Side Letter: The Glencore Parties, Glencore plc and the Company will enter into a side letter agreement (the “Side Letter”).

 

   

Board Rights: Pursuant to the Side Letter, the Company grants to Glencore the right to nominate two additional directors (the “Glencore Nominees”) to the Board, for a total of three nominees, with the first additional nominee to be identified by Glencore and (subject to customary approvals by the Company) proposed for election at the Company’s annual general meeting of shareholders to be held in 2024 and the second additional nominee to be proposed (subject to customary approvals by the Company) for election at the Company’s annual general meeting of shareholders to be held in 2025 or, if earlier, upon the occurrence of a vacancy on the Board, subject to the Company and Glencore mutually agreeing on such second nominee. Both additional Glencore Board nominees are not to be related parties of Glencore and its affiliates and are to be independent under applicable Ontario securities laws, as well as SEC and NYSE rules.
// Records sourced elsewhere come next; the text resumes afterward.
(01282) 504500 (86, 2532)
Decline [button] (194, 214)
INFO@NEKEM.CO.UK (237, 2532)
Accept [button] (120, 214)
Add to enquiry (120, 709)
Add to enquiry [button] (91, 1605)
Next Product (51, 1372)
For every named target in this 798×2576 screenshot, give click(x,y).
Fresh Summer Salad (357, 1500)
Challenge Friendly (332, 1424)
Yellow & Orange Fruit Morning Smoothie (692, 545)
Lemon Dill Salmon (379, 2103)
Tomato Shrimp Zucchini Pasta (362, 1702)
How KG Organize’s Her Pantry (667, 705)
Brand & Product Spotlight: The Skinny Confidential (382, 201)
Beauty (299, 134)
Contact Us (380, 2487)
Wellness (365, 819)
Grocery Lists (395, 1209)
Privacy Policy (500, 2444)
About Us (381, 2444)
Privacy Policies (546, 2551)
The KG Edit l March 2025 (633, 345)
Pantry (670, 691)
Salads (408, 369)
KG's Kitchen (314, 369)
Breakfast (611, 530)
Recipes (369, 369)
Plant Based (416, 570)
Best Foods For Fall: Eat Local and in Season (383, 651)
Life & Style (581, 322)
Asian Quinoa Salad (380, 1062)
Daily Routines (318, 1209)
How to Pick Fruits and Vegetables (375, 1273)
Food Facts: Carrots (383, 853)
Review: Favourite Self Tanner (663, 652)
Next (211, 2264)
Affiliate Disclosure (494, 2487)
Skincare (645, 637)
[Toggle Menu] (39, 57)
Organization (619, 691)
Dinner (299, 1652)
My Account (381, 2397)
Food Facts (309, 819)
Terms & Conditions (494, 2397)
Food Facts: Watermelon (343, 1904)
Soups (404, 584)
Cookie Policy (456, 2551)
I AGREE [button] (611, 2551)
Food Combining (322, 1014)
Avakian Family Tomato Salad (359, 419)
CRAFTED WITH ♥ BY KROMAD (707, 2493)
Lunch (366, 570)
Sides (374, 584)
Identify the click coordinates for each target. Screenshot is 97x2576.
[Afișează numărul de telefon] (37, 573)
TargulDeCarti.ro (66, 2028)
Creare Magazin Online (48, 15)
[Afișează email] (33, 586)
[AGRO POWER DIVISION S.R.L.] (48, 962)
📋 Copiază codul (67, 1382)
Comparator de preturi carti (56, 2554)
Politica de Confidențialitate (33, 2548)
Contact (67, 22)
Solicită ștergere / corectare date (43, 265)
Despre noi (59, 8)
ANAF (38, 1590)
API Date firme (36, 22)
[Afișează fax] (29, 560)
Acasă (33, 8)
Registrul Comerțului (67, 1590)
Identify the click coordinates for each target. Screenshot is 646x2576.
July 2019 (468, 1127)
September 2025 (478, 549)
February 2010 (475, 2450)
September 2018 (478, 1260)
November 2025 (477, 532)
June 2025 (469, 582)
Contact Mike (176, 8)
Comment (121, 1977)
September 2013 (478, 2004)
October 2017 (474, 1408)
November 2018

Both additional nominees will be entitled to payment and indemnification consistent with other non-employee directors and will be eligible for appointment to the committees of the Board. Glencore will agree to cause the Glencore nominated directors to recuse themselves from any meeting, decision or discussion relating to the Transaction or related matters.

 

   

Standstill: Pursuant to the Side Letter, Glencore has also committed, among other things, to not (a) acquire beneficial ownership of additional Common Shares in excess of 5.0% of the then outstanding voting securities of the Company (subject to certain de minimis exceptions), or (b) seek to take the Company private, in each case, without the approval of a committee of disinterested directors of the Company and, in the case of a take-private transaction, the approval of a majority of the disinterested shareholders of the Company. Glencore has also committed to not rely or cause the Company to rely on any exemption available to a “Controlled Company” pursuant to the NYSE rules.

Guaranty and Collateral

Note Guaranty

Li-Cycle Corp., Li-Cycle Americas Corp., Li-Cycle U.S. Inc., Li-Cycle Inc., and Li-Cycle North America Hub, Inc., (the “Note Guarantors”), will guaranty all obligations of the Company with respect to the Senior Secured Convertible Note. Following the issuance of the Senior Secured Convertible Note, Li-Cycle Europe AG and Li-Cycle Germany GmbH (the “Post-Closing Guarantors”) will execute joinders to the Note Guaranty Agreement and guaranty such obligations as Note Guarantors. Each Note Guarantor unconditionally and irrevocably waives any right to revoke or otherwise discharge or defer its guaranty, and agrees that the guaranty is continuing in nature. Each Note Guarantor’s guaranty is subject to customary limitations under applicable law. Each Note Guarantor’s guaranty may be subordinated or terminated in connection with the closing date under an applicable Project Financing (as defined in the Senior Secured Convertible Note) as further described under Subordination and Intermediator Matters below, or terminated on full payment and satisfaction of all liabilities and obligations in respect of the Senior Secured Convertible Note.


Collateral Documents

Upon closing of the Transaction, the Company and the Note Guarantors will grant perfected, first priority security interests (subject to customary exceptions and permitted liens) to the Collateral Agent in all of their respective assets, including intellectual property and a pledge of the equity interests of each other Note Guarantor. Within 60 days of closing of the Transaction, the Post-Closing Guarantors will grant perfected, first-priority security interests (subject to customary exceptions and permitted liens) to the Collateral Agent in all intra-group receivables owing to them and over all bank accounts held by such entities in their respective jurisdictions of organization. Li-Cycle Europe AG will further pledge its equity interests in Li-Cycle Germany GmbH.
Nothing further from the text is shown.